Long As You’re Living by classic jazz stylists Sophia Shorai and pianist Tommy Barbarella is a pleasant, if unremarkable, listening experience. If you’re throwing a dinner party where you want there to be comfortable background music without people cutting each other off in mid-conversation to ask who the artists are, this perfectly fits the bill.

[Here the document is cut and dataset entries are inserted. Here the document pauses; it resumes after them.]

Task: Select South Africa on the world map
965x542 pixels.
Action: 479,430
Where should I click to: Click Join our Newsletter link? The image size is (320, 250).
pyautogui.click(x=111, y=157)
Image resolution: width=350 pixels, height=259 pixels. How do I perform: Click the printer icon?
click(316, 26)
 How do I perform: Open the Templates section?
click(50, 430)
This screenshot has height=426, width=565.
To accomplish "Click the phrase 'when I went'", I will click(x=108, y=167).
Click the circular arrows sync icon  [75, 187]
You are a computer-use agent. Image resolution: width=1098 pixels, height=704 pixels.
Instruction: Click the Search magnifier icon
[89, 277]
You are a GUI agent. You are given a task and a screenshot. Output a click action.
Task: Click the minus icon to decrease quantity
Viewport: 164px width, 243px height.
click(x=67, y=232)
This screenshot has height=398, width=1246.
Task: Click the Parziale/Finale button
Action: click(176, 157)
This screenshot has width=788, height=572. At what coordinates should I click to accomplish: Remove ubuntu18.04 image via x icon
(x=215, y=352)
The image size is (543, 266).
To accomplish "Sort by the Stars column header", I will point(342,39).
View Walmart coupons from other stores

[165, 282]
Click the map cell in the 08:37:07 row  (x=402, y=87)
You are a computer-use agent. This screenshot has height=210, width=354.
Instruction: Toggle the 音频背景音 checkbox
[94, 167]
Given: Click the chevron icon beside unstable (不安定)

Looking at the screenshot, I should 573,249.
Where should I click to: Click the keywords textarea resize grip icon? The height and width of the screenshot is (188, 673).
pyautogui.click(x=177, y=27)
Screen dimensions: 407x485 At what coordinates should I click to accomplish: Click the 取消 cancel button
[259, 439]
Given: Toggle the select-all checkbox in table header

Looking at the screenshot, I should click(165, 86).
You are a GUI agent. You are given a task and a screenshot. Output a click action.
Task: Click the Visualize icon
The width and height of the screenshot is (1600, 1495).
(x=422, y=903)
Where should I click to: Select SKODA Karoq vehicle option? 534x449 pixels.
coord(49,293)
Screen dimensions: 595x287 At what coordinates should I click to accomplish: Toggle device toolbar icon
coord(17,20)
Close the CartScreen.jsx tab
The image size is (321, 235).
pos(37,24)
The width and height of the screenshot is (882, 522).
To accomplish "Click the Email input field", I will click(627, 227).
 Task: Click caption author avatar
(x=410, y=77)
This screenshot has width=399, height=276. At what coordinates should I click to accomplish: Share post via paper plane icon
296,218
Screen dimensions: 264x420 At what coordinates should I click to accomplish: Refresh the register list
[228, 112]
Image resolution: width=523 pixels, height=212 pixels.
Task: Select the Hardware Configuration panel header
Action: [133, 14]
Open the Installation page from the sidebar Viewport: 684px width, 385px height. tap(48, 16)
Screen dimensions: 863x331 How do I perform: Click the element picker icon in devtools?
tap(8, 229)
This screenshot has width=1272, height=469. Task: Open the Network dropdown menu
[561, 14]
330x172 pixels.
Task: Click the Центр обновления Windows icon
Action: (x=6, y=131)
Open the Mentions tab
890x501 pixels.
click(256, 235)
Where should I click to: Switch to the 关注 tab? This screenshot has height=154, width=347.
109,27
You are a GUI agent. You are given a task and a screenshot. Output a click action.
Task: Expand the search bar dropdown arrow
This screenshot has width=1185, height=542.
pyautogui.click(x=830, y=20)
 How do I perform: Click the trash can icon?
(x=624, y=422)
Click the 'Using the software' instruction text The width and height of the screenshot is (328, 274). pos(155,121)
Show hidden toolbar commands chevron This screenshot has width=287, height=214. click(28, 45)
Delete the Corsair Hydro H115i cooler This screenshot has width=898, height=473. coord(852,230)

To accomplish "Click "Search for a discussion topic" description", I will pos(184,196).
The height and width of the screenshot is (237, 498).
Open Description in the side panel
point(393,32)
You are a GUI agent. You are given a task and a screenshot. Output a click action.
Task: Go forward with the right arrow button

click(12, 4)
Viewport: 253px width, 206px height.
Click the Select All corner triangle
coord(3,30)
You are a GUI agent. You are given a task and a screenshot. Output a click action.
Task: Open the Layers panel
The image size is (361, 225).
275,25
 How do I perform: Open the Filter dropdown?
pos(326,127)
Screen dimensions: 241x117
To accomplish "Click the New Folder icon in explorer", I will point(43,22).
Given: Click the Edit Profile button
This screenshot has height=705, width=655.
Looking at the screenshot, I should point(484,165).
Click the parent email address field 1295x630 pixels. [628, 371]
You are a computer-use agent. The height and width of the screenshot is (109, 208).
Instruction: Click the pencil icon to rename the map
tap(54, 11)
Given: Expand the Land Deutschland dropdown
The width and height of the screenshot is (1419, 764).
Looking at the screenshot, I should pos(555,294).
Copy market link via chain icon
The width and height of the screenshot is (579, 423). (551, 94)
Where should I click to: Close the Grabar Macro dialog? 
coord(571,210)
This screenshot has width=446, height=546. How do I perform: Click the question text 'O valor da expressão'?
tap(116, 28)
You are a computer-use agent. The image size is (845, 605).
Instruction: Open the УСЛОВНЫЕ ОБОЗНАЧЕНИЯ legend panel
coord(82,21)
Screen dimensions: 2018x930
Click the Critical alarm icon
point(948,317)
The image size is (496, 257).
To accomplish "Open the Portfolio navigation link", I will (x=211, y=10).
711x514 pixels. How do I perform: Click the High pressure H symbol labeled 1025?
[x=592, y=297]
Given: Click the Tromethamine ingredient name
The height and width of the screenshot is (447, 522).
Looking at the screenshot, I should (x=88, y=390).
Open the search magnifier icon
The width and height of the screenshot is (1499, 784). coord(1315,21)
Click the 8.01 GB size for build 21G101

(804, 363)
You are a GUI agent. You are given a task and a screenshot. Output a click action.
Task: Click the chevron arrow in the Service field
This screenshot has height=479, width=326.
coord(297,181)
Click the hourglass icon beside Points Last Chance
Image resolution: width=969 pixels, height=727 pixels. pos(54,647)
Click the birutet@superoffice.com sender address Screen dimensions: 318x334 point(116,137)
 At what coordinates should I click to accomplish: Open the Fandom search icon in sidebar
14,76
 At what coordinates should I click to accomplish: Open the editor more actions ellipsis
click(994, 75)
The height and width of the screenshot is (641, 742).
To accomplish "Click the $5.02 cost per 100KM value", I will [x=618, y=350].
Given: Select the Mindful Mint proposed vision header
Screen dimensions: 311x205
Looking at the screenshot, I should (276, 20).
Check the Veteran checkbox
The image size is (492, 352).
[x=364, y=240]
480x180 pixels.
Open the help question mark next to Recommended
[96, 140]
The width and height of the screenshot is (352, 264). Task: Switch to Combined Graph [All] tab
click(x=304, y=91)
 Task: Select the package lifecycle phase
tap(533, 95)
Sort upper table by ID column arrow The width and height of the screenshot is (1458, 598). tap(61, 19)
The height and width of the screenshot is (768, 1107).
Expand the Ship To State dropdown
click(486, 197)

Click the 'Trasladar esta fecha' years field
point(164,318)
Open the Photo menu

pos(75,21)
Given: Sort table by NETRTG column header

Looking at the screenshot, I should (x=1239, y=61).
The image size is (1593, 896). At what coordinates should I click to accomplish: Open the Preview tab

Long As You’re Living comprises a dozen numbers by diverse writers from Hank Williams to Leonard Cohen to Horace Silver to Stevie Wonder, connected by a theme. “The common thread,” says Shorai, “examines the struggle of the human condition. The album takes the listener through stories of loss, yearning, political unrest, sorrow, then finally peace and restoration.” Laudable sentiment and an interesting idea, but the artistry of Shorai is sophomoric and Barbarella, who has played with the likes of Prince, Chaka Khan, and Art Garfunkel, cannot carry her.
Had Shorai either more seasoning or, for that matter, greater feeling and a less clichéd technique, this would be more than run-of-the-mill fare. As it is, though, you have generally weak renditions of strong material. Wonder’s “Big Brother” strands Shorai hopelessly out of her depth. There’s a reason not too many singers cover Stevie Wonder: after all, how does one interpret this guy’s melodies in a way that’s, at the very least, as interesting a manner as the original? Shorai’s rendition is tepid. Williams’s “I’m So Lonesome I Could Cry,” in paint-by-number fashion, hints at the blues—including all the right notes in the right places—but that’s about it. The title cut, by Oscar Brown, Jr., gets a pedestrian reading that is almost stiff.
Barbarella plays beautiful piano—inspired, in fact—while Shorai waxes coy with forced finesse instead of natural feeling. Long As You’re Living, extols the press release, “is a collection of standards, old and new, performed in one of the most simple arrangements possible: one piano and one voice. At a time when modern recordings are often saturated with multiple tracks and studio wizardry, chasing an elusive perfection, Sophia and Tommy set out to return to a spare aesthetic allowing for nuance and emotional complexity.” Wherein lies the proverbial rub.
Long As You’re Living is listenable. It just isn’t noteworthy.